La livella

«Caro direttore, lungi da me voler suscitare polemiche o sminuirne figura e impegno ma perché l’uccisione di un magistrato deve apparire, quanto meno nei titoli del suo e di altri giornali, più importante di quella di un avvocato? E perché in questi giorni su tutti i media si parla della solitudine solo del magistrato?Cordiali saluti». (Lettera firmata)

Il grido di dolore arriva da un avvocato, fin troppo facile intuirlo, ed è alto e forte. La tragedia di Milano ha coinvolto tutti e ha lasciato tutti nella più grande desolazione. Non ci sono differenze davanti alla morte; il giudice , l’avvocato, l’imprenditore diventato coimputato. Tutti uguali e tutti egualmente degni del nostro totale rispetto. La livella funziona sempre.

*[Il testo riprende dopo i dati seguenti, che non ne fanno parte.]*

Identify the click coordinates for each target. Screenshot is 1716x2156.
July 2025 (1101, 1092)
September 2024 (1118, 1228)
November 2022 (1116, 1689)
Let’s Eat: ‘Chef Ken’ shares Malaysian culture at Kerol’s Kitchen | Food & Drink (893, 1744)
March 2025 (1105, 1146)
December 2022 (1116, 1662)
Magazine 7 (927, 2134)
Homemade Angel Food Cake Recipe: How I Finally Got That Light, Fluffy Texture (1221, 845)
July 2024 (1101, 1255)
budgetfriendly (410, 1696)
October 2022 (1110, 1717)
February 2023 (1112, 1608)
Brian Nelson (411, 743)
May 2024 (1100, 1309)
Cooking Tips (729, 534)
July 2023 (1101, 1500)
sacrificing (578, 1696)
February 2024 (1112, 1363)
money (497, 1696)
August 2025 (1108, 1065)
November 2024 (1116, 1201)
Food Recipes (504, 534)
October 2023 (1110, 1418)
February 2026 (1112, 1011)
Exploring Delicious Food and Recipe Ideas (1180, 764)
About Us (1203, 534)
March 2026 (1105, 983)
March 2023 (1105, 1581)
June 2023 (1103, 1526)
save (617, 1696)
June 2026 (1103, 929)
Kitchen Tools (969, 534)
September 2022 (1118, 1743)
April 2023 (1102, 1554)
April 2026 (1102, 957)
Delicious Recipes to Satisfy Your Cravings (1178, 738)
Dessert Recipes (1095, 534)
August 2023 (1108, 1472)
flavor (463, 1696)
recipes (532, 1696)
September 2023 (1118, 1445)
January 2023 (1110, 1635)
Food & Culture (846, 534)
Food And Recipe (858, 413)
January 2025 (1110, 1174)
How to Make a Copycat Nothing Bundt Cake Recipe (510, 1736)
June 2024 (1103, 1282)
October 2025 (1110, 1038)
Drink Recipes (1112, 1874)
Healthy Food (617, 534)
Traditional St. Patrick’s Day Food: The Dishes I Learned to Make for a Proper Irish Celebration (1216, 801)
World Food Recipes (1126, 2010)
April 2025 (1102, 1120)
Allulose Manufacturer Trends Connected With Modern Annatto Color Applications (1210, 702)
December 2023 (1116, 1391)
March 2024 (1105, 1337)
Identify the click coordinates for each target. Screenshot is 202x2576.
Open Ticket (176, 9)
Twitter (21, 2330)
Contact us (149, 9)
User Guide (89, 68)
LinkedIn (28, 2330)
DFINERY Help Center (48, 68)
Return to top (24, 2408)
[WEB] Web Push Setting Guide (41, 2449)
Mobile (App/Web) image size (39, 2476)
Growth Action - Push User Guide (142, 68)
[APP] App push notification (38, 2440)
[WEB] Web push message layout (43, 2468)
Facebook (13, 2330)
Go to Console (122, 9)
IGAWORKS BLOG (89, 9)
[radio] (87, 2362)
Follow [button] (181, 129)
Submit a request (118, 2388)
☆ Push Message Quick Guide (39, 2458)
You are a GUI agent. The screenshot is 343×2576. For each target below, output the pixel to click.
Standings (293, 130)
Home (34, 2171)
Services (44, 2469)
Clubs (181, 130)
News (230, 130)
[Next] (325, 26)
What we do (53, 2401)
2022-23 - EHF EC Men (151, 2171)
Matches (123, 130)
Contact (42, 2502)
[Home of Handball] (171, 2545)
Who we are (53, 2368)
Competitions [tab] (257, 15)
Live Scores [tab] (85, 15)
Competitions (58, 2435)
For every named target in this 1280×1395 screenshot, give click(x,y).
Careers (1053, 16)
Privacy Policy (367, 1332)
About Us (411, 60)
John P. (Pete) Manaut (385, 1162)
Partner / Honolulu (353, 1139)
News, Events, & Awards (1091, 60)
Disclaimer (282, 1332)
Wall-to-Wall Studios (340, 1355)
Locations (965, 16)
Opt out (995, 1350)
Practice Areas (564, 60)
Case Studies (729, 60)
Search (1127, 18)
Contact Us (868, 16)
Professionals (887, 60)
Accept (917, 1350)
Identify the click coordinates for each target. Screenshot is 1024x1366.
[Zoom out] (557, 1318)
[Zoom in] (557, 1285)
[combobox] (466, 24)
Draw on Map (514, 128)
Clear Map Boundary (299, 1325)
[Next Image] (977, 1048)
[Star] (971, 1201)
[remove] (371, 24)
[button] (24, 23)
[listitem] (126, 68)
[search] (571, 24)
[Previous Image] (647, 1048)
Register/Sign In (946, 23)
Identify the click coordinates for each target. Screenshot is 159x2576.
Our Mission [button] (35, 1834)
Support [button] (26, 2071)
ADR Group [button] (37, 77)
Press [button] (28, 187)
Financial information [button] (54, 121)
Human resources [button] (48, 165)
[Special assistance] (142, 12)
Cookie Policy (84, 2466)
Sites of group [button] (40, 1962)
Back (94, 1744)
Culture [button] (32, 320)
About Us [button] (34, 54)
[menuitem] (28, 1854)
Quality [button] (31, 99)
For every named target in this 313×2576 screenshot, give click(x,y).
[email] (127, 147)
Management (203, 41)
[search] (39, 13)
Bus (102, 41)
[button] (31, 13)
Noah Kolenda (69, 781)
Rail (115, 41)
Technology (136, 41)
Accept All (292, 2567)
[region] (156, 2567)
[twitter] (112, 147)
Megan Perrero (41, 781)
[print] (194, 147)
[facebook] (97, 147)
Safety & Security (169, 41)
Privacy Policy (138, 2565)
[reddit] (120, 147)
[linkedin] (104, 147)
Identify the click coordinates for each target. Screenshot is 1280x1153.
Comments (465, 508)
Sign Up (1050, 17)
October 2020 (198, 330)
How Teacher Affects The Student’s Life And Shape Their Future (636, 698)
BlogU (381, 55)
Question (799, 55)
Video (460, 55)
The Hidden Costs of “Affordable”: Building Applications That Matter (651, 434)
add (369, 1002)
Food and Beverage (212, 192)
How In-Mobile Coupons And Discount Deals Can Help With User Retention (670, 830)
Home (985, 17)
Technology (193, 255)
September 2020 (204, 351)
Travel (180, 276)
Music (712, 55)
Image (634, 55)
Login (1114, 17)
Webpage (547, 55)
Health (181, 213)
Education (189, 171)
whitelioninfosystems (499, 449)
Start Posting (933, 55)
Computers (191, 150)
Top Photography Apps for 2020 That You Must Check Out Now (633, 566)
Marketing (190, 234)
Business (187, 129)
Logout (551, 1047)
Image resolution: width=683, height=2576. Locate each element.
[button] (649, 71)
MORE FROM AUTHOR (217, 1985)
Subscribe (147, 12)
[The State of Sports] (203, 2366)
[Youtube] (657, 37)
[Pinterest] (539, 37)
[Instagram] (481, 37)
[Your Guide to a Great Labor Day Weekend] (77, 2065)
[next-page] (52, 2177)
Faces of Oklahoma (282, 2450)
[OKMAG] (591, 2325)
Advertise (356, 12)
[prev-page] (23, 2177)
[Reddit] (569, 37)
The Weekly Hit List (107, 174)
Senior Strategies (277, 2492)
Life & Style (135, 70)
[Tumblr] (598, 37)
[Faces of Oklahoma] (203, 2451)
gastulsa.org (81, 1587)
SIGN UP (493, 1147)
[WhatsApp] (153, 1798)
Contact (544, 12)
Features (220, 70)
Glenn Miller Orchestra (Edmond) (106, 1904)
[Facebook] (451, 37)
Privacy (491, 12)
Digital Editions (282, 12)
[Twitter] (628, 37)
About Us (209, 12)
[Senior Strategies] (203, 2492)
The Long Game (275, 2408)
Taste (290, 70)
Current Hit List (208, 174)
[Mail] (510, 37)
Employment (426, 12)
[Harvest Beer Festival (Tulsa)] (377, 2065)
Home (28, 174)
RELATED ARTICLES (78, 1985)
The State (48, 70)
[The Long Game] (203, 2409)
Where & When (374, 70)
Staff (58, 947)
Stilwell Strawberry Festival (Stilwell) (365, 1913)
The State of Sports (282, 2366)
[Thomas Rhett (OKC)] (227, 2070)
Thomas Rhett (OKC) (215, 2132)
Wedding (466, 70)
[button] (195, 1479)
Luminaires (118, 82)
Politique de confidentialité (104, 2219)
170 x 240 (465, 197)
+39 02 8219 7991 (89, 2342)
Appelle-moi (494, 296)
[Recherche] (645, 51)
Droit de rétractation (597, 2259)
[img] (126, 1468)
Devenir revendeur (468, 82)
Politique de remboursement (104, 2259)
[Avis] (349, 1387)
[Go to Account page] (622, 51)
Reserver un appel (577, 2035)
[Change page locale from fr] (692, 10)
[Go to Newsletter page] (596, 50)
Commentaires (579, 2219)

Nel momento in cui pensiamo a loro, pensiamo al novantanove per cento dei magistrati che lavorano sodo e in silenzio per far funzionare, pur fra mille difficoltà, la Giustizia. Pensiamo agli avvocati che credono nella loro professione e fanno del diritto alla difesa e dell’esercizio di questo valore un punto d’onore della loro vita. Pensiamo a chi si trova davanti un’arma pronta a fare fuoco senza alcuna responsabilità. Nessuno è solo davanti alla nostra solidarietà.

I titoli sono un’altra cosa, sono la sintesi di un fatto che diventa evento. E mettono in evidenza ciò che è più eclatante, ciò che avrà più conseguenze pubbliche. Come hanno potuto notare tutti, l’uno per cento dei magistrati, più avvezzo alla politica che alle aule di tribunale, ha subito preso la palla al balzo. Visto che non sbagliavamo?